I think you get a lot of figures like that in Anonymous. Of course this is a world where you can be anything you want to be and ego comes into play a lot. If you’re very shy and quiet in the real world you can be that other alter-ego, this leader, a self-styled revolutionary. What Anonymous does is amplify that further, giving you moral justification, a purpose, where you feel almost like an Internet super-hero. I’m sensationalizing it a little bit, but really that’s what’s going on for people. It’s a very emotional experience and it’s incredibly heated and frenetic when these operations are going on. When you’re in the midst of it it’s like the real world is shut out and everything is taking place online. You almost lose touch with reality and lose a sense of the consequences of what you’re doing, what those consequences are in the real life for the people that you’re attacking and for yourself if you get arrested. To go back to your question about the leaders of Anonymous, there’s certainly a lot of responsibility there with those people but the fact that a lot of young people are being drawn in by the sense of camaraderie, the obligation, the peer pressure almost. I think the authorities should take that into account when they’re doling out their punitive measures once these people are arrested.

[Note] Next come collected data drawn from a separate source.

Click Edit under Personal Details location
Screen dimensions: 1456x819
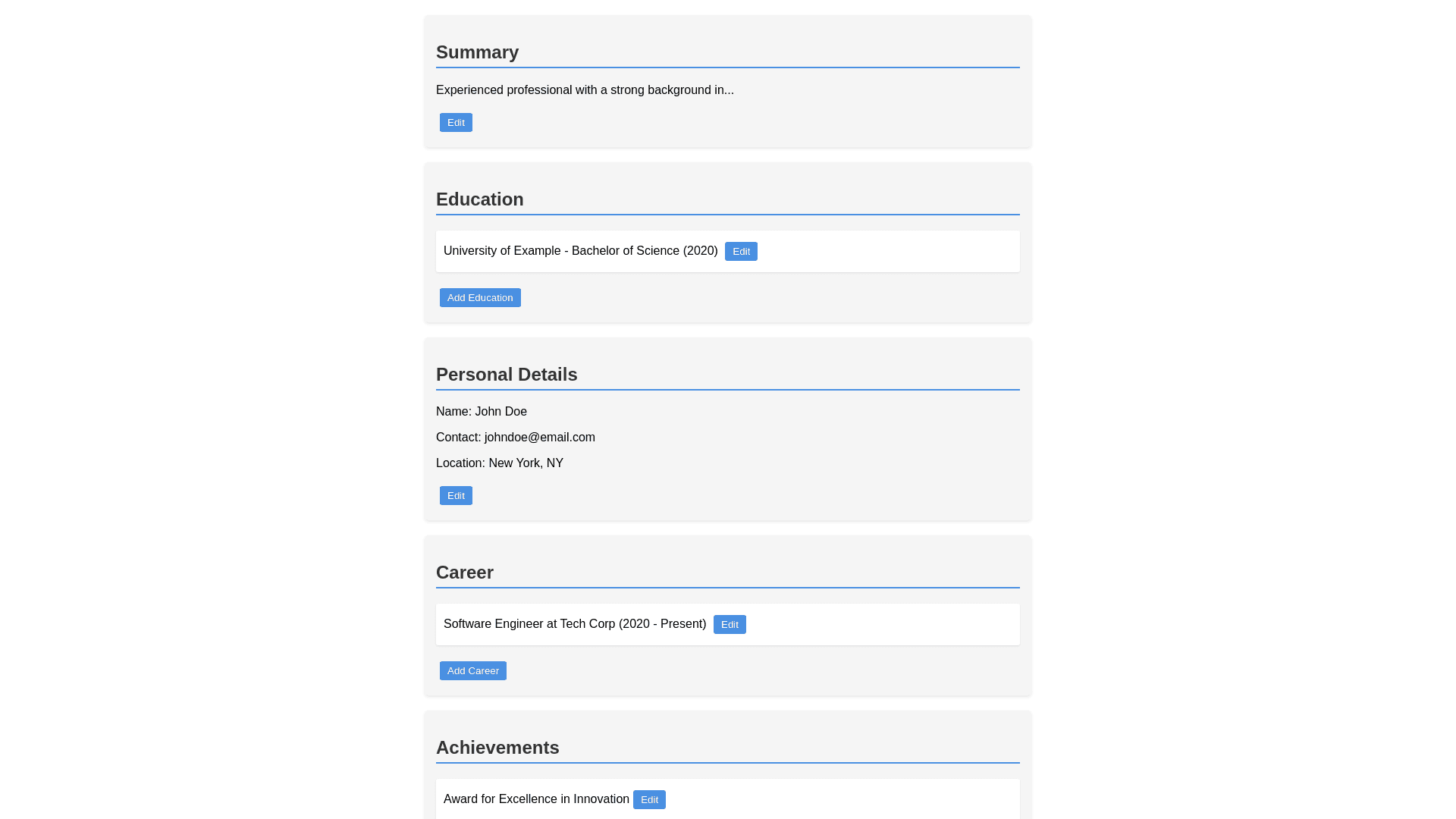point(456,496)
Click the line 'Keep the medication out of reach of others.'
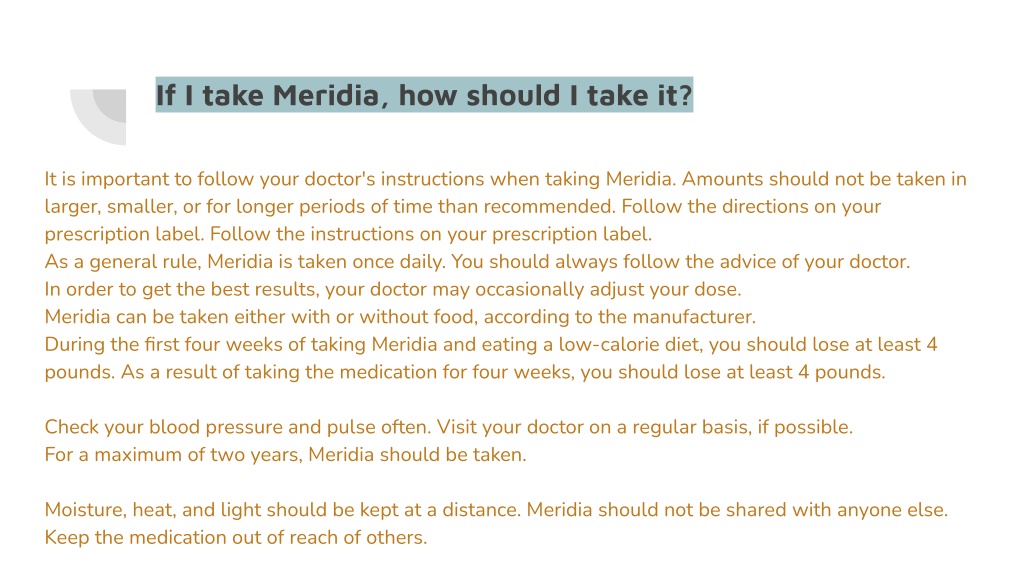Viewport: 1024px width, 576px height. [236, 537]
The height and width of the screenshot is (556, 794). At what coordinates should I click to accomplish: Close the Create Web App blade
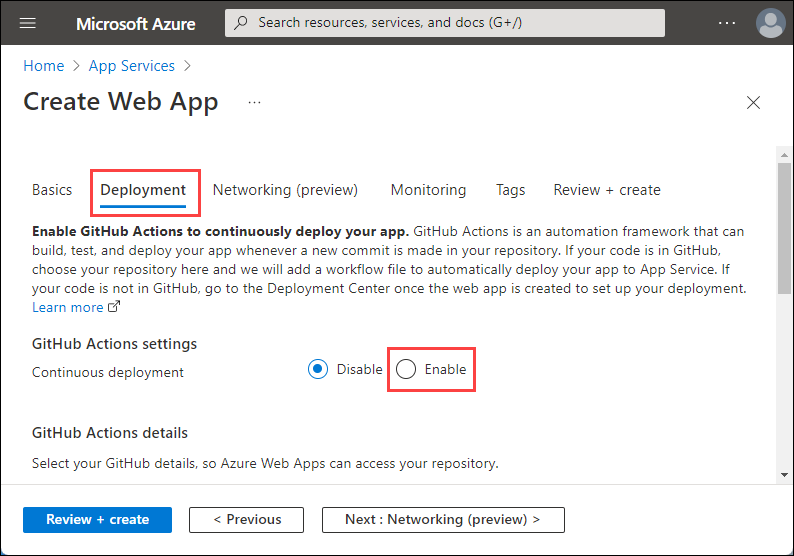tap(753, 102)
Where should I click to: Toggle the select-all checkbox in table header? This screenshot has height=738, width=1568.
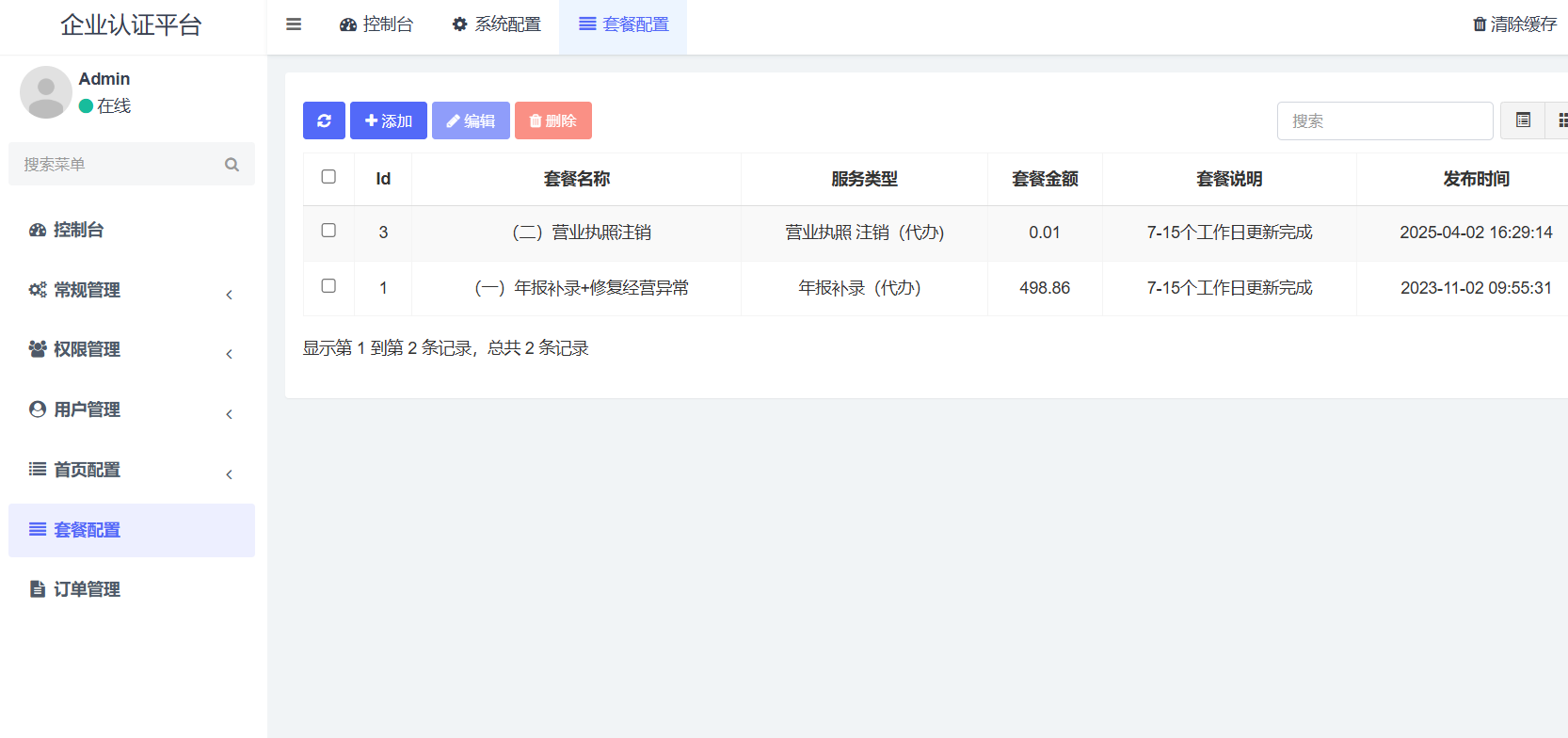pyautogui.click(x=328, y=177)
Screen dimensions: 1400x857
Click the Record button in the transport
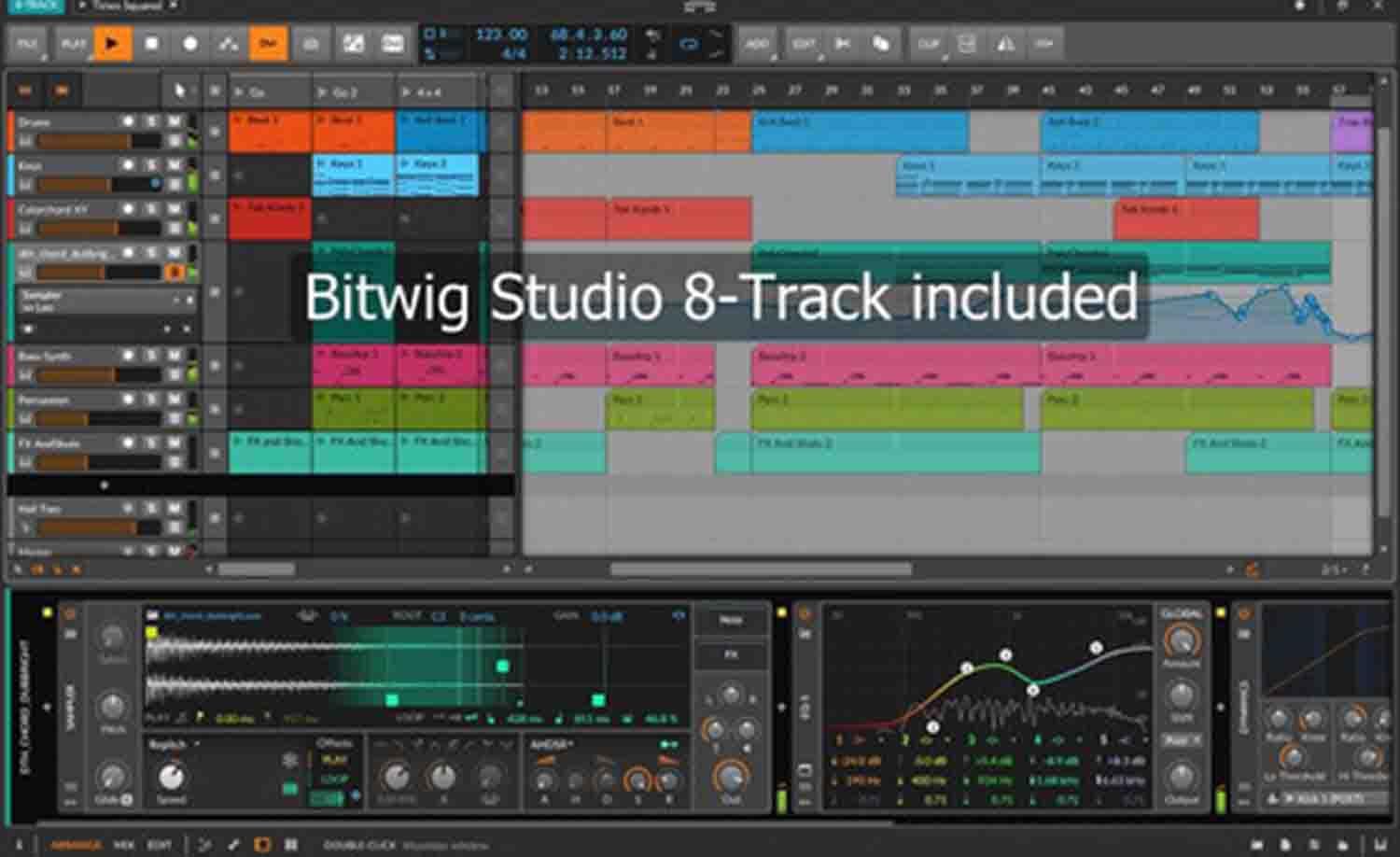tap(190, 44)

RFE/RL: What is the future of Anonymous?
Olson: It’s a difficult question to answer and I really just don’t know. If I were to speculate I would say that it won’t go away. Maybe the imagery will change. There will be new people involved. But as a process and as a phenomenon, it will continue to exist, because the name itself speaks to why it’s so powerful. When people can shed their identity offline they can create something new online and this ability to work together collectively in the same way that the Internet is binding us all and binding all the objects in our households, from the microwave to the fridge to whatever else. And that’s what’s happening to us as people, not so much a hive mind as you might read about in science fiction, but in the way we work together. It’s becoming much more open and I think Anonymous gives us a peek into the future way we’ll organize ourselves more and more over the next few decades. I think there will always be that cadre of disruptors and rabble-rousers who want to take a contrarian look at the way we live our lives and just want to disrupt things for serious reasons or for shits and giggles.